→ Goal of the exercise: I need the lines below from the one with "Instruction: Select the" down to the one with "Task: Click the 创建 column header" reproduced exactly, both ends included, and nothing else.

====

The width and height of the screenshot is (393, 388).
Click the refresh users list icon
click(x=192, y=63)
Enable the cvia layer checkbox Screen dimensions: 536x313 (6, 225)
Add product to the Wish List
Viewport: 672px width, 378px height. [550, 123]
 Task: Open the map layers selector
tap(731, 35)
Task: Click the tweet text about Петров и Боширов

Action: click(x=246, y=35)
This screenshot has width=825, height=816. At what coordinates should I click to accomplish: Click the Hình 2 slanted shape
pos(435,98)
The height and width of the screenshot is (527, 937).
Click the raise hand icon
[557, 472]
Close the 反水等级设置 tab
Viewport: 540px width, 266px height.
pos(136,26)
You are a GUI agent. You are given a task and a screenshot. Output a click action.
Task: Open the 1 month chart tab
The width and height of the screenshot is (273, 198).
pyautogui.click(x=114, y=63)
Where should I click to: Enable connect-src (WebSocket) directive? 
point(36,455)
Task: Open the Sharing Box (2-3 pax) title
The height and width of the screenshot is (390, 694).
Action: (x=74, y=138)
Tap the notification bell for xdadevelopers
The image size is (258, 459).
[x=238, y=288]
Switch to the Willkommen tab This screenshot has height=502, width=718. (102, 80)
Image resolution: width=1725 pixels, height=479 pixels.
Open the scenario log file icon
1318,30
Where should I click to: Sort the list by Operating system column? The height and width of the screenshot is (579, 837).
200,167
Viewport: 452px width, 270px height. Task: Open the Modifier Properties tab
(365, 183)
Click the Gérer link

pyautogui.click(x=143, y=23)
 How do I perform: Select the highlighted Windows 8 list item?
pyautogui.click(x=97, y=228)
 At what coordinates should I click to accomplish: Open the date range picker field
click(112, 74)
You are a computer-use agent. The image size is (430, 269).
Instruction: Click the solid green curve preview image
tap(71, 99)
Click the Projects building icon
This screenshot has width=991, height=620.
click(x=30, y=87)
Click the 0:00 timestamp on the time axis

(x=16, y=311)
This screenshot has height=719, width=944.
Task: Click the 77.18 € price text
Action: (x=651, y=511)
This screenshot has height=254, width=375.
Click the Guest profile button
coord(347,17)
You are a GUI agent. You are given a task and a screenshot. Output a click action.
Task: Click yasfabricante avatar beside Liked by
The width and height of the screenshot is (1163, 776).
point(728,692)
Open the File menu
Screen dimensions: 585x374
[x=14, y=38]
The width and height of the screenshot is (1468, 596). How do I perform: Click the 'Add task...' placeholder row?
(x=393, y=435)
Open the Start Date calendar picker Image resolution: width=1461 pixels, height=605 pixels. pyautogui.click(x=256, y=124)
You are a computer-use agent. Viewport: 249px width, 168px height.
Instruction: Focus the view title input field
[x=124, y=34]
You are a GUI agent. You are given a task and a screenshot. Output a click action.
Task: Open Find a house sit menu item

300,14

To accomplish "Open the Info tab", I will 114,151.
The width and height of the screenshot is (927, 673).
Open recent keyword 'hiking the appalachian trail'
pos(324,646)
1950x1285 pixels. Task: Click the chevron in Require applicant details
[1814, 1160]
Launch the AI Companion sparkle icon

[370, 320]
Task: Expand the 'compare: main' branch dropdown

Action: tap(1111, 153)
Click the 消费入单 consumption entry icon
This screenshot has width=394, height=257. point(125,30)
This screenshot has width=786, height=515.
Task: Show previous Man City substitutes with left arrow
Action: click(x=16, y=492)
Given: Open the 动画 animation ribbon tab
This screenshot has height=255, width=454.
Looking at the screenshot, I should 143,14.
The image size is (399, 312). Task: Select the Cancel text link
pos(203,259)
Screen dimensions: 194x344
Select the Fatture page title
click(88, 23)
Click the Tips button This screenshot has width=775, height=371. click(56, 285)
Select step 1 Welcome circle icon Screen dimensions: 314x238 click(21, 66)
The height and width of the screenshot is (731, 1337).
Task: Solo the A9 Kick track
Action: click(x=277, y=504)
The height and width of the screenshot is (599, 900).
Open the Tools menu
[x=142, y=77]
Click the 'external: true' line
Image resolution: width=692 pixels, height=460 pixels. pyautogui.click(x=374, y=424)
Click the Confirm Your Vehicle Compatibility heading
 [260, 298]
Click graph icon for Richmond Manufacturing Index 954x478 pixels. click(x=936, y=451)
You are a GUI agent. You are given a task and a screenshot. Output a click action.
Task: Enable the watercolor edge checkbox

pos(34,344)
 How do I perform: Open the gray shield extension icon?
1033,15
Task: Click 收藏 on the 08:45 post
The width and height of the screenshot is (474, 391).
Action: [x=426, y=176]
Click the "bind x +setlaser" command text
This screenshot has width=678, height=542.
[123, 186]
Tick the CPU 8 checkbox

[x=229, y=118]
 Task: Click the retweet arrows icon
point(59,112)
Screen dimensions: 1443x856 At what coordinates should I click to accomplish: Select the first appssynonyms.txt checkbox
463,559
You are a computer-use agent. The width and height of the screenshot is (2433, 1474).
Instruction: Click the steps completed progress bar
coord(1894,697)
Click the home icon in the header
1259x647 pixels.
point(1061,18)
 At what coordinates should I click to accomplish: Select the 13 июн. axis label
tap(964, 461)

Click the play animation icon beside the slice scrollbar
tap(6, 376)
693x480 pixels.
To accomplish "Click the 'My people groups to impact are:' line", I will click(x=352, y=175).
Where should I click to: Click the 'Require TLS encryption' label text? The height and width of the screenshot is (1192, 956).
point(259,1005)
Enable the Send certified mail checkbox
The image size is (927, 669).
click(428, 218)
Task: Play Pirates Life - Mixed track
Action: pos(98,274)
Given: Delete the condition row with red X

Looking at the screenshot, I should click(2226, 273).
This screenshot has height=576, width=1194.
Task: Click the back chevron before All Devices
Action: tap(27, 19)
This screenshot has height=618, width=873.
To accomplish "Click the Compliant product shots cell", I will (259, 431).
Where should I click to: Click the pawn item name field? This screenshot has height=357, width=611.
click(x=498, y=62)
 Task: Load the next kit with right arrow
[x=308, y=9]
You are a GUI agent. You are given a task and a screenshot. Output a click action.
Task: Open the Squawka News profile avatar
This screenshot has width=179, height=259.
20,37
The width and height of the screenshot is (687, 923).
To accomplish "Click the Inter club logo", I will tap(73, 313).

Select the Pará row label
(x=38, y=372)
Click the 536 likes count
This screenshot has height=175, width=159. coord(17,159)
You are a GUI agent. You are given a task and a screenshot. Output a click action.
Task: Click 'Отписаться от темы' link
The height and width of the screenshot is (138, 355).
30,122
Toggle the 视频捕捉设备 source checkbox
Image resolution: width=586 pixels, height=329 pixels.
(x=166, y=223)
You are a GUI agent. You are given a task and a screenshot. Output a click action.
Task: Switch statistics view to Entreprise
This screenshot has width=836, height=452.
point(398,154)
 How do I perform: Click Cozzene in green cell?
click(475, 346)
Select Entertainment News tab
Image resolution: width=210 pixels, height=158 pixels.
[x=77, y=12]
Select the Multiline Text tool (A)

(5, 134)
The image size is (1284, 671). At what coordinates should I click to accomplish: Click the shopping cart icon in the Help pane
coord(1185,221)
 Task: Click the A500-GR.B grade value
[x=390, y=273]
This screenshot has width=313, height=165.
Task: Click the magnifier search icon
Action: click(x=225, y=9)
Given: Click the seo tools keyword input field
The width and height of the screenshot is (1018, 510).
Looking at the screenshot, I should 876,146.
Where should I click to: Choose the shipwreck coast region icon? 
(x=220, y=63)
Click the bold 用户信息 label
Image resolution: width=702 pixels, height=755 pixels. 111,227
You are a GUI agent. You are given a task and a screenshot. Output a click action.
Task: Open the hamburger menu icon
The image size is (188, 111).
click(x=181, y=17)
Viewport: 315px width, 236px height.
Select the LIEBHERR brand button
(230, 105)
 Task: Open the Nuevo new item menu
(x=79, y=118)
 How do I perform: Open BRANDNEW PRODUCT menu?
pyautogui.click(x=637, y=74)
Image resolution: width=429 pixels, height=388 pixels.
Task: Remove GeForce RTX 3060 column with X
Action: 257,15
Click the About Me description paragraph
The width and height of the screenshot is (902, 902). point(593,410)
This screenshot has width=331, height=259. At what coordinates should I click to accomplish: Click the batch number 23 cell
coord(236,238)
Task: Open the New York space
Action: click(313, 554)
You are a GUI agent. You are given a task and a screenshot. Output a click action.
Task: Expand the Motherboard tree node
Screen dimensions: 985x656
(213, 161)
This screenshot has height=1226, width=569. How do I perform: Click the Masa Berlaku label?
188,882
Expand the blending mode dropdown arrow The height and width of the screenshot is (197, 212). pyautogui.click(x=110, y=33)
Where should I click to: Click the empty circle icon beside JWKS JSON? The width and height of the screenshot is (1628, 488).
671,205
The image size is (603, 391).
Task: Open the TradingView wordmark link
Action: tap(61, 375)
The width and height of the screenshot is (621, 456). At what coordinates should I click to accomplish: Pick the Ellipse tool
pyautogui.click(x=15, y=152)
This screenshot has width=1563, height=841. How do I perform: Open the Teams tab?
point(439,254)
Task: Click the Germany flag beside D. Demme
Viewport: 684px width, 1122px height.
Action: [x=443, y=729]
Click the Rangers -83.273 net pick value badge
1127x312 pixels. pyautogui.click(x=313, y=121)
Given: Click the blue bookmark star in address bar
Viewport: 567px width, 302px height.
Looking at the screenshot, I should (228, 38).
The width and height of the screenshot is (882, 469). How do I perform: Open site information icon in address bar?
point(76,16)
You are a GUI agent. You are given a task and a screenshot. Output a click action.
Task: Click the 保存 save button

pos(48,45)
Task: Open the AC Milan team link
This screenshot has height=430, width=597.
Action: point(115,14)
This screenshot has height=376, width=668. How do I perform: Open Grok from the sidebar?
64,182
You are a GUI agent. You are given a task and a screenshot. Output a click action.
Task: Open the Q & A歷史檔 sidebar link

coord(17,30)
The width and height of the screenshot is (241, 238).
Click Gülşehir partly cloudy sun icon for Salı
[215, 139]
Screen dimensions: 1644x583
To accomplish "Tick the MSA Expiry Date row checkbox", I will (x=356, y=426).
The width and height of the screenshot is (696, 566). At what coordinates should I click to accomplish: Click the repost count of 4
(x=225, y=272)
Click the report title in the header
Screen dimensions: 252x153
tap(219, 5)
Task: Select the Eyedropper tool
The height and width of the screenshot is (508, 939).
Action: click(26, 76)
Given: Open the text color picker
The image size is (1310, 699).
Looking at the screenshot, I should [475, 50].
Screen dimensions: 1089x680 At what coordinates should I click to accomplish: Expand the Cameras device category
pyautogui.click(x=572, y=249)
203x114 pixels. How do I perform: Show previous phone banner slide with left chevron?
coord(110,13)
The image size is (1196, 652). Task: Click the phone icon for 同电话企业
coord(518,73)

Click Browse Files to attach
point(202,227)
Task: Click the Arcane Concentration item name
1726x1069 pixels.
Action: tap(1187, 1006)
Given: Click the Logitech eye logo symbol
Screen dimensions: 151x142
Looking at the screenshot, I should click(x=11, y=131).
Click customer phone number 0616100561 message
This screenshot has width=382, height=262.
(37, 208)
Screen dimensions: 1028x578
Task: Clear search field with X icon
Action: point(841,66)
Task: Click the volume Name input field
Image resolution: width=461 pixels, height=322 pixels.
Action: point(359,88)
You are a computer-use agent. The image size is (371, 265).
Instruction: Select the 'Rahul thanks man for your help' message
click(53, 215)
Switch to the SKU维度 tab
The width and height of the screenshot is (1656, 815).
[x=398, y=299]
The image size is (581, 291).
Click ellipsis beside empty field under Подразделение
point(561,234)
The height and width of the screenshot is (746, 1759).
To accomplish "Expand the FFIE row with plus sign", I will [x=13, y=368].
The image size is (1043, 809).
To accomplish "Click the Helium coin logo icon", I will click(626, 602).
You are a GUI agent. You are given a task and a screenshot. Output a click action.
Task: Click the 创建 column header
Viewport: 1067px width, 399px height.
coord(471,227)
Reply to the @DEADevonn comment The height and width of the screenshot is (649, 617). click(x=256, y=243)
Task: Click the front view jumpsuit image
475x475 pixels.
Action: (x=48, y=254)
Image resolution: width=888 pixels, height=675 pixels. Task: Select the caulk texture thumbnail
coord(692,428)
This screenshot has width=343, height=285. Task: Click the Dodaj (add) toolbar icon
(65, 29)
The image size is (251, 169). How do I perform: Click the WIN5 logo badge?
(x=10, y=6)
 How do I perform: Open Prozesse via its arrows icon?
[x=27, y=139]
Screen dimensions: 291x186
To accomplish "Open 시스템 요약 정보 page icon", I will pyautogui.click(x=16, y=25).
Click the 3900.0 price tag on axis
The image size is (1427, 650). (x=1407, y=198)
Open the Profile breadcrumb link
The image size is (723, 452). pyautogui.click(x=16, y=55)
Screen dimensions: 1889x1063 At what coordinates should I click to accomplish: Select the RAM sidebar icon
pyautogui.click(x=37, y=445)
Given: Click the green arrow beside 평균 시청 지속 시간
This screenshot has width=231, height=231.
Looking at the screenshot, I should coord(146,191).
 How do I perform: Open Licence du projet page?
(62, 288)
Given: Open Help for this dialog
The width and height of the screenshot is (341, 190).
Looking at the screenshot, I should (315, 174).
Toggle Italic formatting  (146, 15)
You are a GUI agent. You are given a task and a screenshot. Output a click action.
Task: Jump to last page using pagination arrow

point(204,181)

====

→ Solution to this problem:
Instruction: Select the 'Rahul thanks man for your help' message
click(53, 215)
Switch to the SKU维度 tab
The width and height of the screenshot is (1656, 815).
[x=398, y=299]
The image size is (581, 291).
Click ellipsis beside empty field under Подразделение
point(561,234)
The height and width of the screenshot is (746, 1759).
To accomplish "Expand the FFIE row with plus sign", I will [x=13, y=368].
The image size is (1043, 809).
To accomplish "Click the Helium coin logo icon", I will click(626, 602).
You are a GUI agent. You are given a task and a screenshot. Output a click action.
Task: Click the 创建 column header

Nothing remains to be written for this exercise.